Parashat Hashavuah: Our Uniqueness on the Special Day

Harav Daniel Mann

“Days are created and You have one among them” (Tehillim 139:16). The midrash (Eliayhu Rabba 1) says that this one day is referring either to Shabbat among the days of the week, or Yom Kippur among the days of the year. Yom Kippur is a unique day, a day in which Hashem provides a special kedusha and closeness to Him, and a day in which we are expected to respond with the type of behavior that brings us to a level where we can approach Hashem, kaveyachol.

Several statements of Chazal connect our behavior and appearance on Yom Kippur to that of the angels serving Hashem in the Heavens on a daily basis. Pirkei D’Rabbi Eliezer (45) tells that Hashem grants Samael power over Israel on Yom Kippur if he can find sin in us, but that he finds us like angels: we do not eat or drink, we are without shoes, we stand a lot, and we have peace between us. Indeed, the five inuyim, in which we refrain from basic human luxuries and even necessities, make us resemble angels, whom we do not attempt to imitate during the rest of the year (except, to some extent, during Shemoneh Esrei and Kedusha).

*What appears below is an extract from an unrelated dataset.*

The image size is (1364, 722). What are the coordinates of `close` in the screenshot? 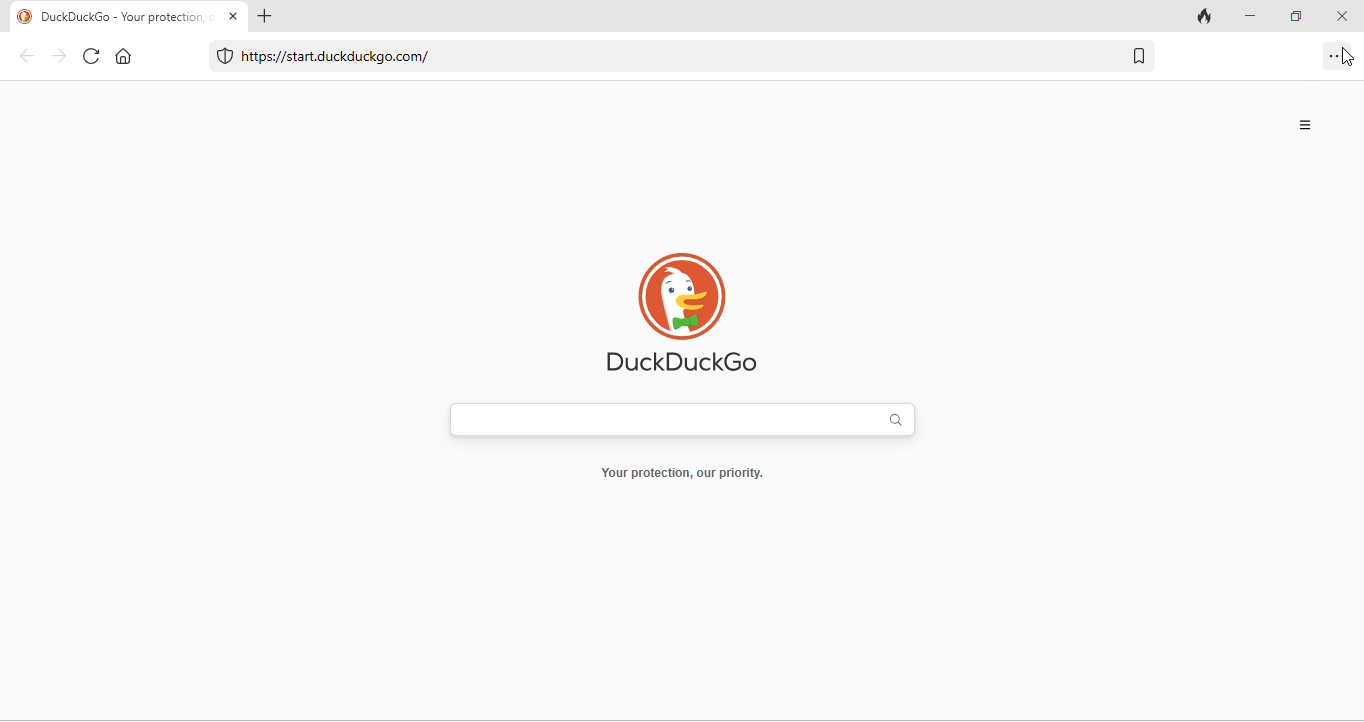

Rav Yaakov Moshe Charlop (Mei Marom, vol. VII, 43) sees us as resembling Adam before his sin and explains the significance of not eating along those lines. It is possible for people to be “above time.” Eliyahu did this during the 40 days that he walked with the strength received from that which he ate before leaving (Melachim I, 19:8). Adam also was on this level before his sin, as the food that he ate could have satiated him continuously. The natural processes that prevent this are related to our enslavement to the natural passage of time.

By refraining from eating on Yom Kippur, says Rav Charlop, we signify that the food that we eat before Yom Kippur (which is a special mitzva) can last us as we reach toward the high level of the first human before his sin. That food is thus reminiscent of the fruit of the Garden of Eden. Indeed, Adam himself was on a level that was similar to an angel and in some ways above their level (see Bereishit Rabba 8, which tells that originally, the angels were confused by Adam’s greatness and wanted to say Kedusha to him).

It is important to view the mitzvot of the day not only as an obligation and not only as a condition for getting through the day with a maximum of atonement and a minimum of sin. Rather, it is an opportunity to experience being on the type of level where we can feel our own potential for greatness, and hopefully want to adopt much more of it throughout the year than we did in the past. True, we remain fully human, and those who medically need to eat must do so and not get carried away with the comparison to angels, Adam, or Eliyahu. However, we should all focus on those special powers that, perhaps we identify in uniquely holy individuals, but fail to see in ourselves.